===== Data

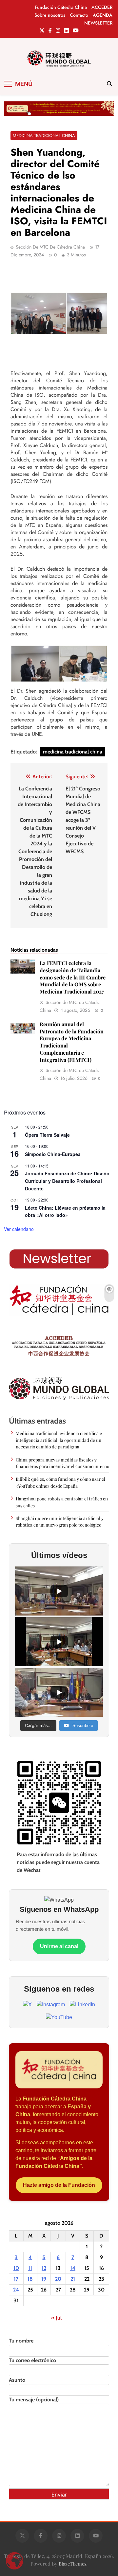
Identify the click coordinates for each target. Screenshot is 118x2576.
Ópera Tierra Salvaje (47, 1135)
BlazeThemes (72, 2563)
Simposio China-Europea (53, 1154)
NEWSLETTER (98, 23)
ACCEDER (101, 7)
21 (72, 2279)
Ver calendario (19, 1229)
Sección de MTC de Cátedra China (50, 247)
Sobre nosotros (49, 15)
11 (30, 2268)
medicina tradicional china (72, 752)
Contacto (79, 15)
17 (16, 2279)
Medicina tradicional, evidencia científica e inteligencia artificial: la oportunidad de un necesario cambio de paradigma (59, 1439)
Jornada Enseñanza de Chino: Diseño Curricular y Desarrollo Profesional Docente (67, 1180)
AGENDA (102, 15)
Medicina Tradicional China (44, 135)
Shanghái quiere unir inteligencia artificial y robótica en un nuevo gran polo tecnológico (60, 1521)
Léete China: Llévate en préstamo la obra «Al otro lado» (65, 1211)
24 (16, 2290)
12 (44, 2268)
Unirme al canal (59, 1946)
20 (58, 2279)
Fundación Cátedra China (61, 7)
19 (43, 2279)
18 (30, 2279)
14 (72, 2268)
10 (16, 2268)
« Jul (56, 2318)
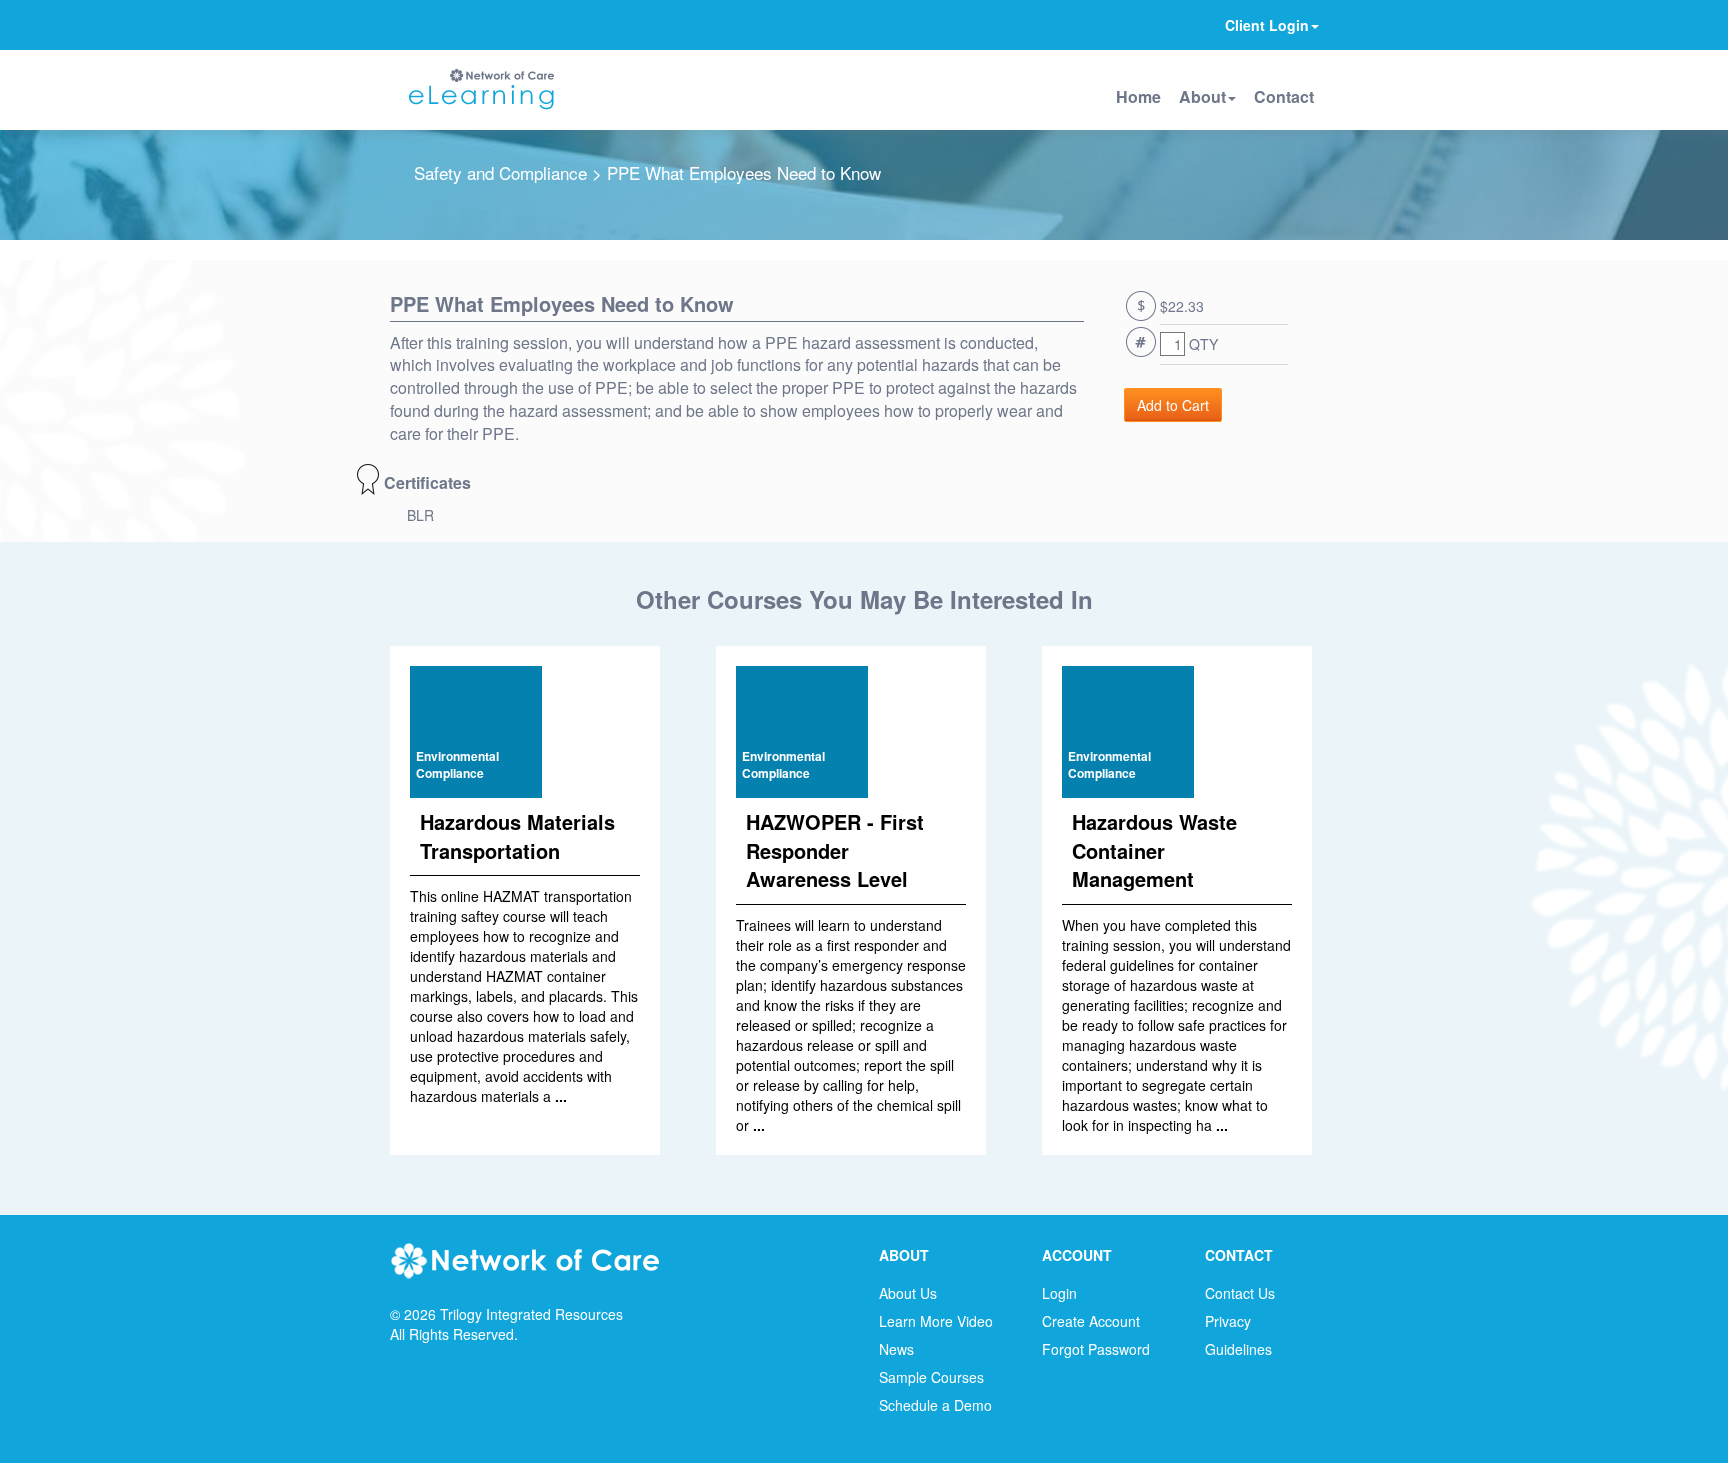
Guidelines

==========

* [What is needed] Verbatim, write out the line containing "17 (16, 2279)" and all later lines through the end of the records, leaving every picture out.

* [Final answer]
17 (16, 2279)
Medicina tradicional, evidencia científica e inteligencia artificial: la oportunidad de un necesario cambio de paradigma (59, 1439)
Jornada Enseñanza de Chino: Diseño Curricular y Desarrollo Profesional Docente (67, 1180)
AGENDA (102, 15)
Medicina Tradicional China (44, 135)
Shanghái quiere unir inteligencia artificial y robótica en un nuevo gran polo tecnológico (60, 1521)
Léete China: Llévate en préstamo la obra «Al otro lado» (65, 1211)
24 (16, 2290)
12 (44, 2268)
Unirme al canal (59, 1946)
20 (58, 2279)
Fundación Cátedra China (61, 7)
19 (43, 2279)
18 (30, 2279)
14 (72, 2268)
10 (16, 2268)
« Jul (56, 2318)
Guidelines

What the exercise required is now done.